Frederico Medeiros informou que nos últimos dias a Defesa Civil tem atuado sobremaneira na Região dos Lagos, percorrendo principalmente os municípios de Tartarugalzinho, Pracuuba e Porto Grande, que foram fortemente afetados pelas últimas chuvas.
O coronel também informou que Ferreira Gomes é ponto de atenção da Defesa Civil estadual, onde o órgão monitora o manejo que as hidrelétricas Coaracy Nunes, Cachoeira Caldeirão e Ferreira Gomes fazem em seus reservatórios.

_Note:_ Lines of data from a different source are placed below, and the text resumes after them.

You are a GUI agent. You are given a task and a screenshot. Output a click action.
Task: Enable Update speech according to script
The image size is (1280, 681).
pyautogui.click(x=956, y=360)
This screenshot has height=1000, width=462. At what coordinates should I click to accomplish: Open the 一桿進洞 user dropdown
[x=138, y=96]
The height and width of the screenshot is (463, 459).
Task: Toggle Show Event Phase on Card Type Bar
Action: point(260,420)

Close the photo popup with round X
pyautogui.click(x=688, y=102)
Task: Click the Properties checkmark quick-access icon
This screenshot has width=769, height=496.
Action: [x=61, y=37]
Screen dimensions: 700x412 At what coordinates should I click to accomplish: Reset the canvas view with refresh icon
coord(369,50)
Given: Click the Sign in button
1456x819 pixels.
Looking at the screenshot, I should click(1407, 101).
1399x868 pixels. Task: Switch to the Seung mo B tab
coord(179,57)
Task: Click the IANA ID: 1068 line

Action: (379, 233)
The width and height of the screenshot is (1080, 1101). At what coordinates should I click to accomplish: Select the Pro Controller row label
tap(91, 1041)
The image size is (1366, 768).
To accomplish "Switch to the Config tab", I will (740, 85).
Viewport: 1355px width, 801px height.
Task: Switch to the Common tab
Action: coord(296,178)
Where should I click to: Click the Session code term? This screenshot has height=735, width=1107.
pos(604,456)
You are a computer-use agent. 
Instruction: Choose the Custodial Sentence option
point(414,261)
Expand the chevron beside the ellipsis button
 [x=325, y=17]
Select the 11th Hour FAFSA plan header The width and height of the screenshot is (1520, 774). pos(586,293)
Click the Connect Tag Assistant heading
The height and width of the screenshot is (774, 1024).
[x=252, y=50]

No sábado, 17, a Defesa Civil divulgou boletim simplificado informando a situação de emergência operacional nas usinas hidrelétricas da Bacia do Rio Araguari, em razão do aumento da vazão defluente nas três unidades monitoradas.
De acordo com o Centro de Monitoramento de Avisos e Alertas de Desastres (Cemaad), a UHE Cachoeira Caldeirão teve a vazão elevada para 3.800 m³/s às 13h. Já a UHE Coaracy Nunes registrou vazão de 3.671 m³/s, com previsão de aumento para 3.843 m³/s às 14h. Na UHE Ferreira Gomes, a vazão também foi elevada para 3.800 m³/s às 18h30.
O boletim destaca que os índices ultrapassam o nível considerado de emergência, estabelecido acima de 3.500 m³/s, conforme o plano de contingência e operação integrada das usinas da bacia.
A Defesa Civil informou ainda que a situação consolidada da Bacia do Rio Araguari deve ser tratada como emergência devido à severidade operacional registrada nas hidrelétricas monitoradas. O órgão segue realizando monitoramento 24 horas e orienta a população ribeirinha a acompanhar os comunicados oficiais.
Na entrevista, o coronel Frederico Medeiros também citou a região do Jari, no sul do estado, como outro ponto sempre preocupante em relação a tempo de chuvas, mas que neste ano ainda não teve registro de subida alarmante do nível do rio.